Bacteriophages are highly specific bacterial viruses that can invade and lyse their hosts. By this feature, early studies have successfully isolated bacteriophages infecting many bacteria that cause sludge foaming. However, no rhodococcus toruloides phage has been reported to be isolated. Rhodococcus toruloides belongs to the order of Actinomycetales of Nocardiaceae, and is a gram-positive aerobic bacterium with hydrophobic surface. Belongs to the Nocardia type filamentous bacteria, and the hydrophobicity of the cells can reach 31 to 60 percent. In a laboratory foaming capacity test, rhodococcus toruloides is aerated, the height of foam is stabilized between 5 cm and 10cm within 2 minutes, and the foam can stably exist after aeration is stopped.

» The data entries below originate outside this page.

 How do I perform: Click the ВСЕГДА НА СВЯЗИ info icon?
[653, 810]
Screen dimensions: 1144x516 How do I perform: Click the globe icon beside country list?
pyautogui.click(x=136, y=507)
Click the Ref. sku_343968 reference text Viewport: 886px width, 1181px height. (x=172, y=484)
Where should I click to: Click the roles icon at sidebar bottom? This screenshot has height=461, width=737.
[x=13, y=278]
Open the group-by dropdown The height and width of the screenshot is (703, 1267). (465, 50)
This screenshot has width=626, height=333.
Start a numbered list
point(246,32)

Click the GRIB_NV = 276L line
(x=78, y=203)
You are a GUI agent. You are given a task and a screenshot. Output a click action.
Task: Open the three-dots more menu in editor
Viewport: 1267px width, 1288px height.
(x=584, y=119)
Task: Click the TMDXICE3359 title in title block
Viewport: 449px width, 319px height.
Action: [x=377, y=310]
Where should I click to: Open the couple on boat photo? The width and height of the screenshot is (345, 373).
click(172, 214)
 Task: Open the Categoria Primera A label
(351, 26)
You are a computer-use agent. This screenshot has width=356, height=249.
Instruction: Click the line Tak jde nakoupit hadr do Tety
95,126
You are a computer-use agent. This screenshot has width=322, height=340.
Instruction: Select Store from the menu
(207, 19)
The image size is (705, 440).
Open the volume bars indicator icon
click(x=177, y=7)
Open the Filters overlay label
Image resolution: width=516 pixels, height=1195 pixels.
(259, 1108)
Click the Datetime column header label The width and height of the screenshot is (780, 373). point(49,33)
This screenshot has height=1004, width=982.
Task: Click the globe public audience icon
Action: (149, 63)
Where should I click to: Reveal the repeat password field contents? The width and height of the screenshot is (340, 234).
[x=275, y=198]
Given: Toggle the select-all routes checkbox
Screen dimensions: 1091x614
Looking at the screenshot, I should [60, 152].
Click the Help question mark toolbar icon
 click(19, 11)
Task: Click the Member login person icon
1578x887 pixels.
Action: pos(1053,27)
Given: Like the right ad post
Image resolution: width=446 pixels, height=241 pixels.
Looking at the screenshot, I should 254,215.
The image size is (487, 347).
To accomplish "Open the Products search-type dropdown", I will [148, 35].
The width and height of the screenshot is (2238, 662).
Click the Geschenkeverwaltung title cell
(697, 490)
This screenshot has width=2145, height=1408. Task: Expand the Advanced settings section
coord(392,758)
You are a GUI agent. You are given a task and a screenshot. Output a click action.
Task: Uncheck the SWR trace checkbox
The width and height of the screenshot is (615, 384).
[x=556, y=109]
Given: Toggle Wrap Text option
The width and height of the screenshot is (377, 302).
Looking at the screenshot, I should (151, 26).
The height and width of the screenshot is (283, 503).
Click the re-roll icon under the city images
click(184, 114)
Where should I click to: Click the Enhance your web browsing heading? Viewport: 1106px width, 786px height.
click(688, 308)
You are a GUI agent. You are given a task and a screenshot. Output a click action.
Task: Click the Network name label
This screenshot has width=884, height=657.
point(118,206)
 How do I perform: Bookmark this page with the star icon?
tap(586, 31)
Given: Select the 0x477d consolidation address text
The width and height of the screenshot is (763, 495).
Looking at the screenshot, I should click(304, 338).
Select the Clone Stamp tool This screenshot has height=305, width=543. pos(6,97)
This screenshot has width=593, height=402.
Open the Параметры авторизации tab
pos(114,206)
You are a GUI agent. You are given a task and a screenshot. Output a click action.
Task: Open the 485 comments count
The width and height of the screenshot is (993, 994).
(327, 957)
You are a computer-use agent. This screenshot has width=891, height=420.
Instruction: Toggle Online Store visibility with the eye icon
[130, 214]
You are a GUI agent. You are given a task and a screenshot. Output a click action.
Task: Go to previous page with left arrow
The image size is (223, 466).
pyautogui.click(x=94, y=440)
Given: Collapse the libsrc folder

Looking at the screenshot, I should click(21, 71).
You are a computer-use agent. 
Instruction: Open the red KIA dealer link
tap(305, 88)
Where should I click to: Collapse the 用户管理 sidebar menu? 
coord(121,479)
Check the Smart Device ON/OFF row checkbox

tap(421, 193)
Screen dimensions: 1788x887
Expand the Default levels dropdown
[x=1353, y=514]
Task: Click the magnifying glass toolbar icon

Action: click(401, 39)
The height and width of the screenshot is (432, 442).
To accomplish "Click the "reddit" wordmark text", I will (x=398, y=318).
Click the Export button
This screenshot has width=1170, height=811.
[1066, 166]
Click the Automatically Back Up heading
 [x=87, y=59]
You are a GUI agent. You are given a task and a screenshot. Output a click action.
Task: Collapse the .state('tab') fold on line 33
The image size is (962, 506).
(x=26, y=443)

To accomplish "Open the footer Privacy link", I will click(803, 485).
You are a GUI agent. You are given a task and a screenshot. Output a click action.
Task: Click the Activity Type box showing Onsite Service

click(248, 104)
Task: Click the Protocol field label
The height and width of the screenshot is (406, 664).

Therefore, the problem to be solved by the technical personnel in the field is to provide the rhodococcus toruloides bacteriophage P19 and the application thereof.
Disclosure of Invention
In view of the above, the invention provides a rhodococcus toruloides bacteriophage P19 and application thereof.
In order to achieve the purpose, the invention adopts the following technical scheme:
a Rhodococcus toruloides bacteriophage P19 with the preservation number of CGMCC No.23087 is preserved in China general microbiological culture Collection center of China Committee for culture Collection of microorganisms (CGMCC for short), the institute of microbiology, China academy of sciences, No. 3, West Lu 1, North Cheng, the south China area, Beijing, with the preservation date of 2021 year, 9 months and 7 days, and is named as bacteriophage by classification, specifically Rhodococcus toruloides myo phage.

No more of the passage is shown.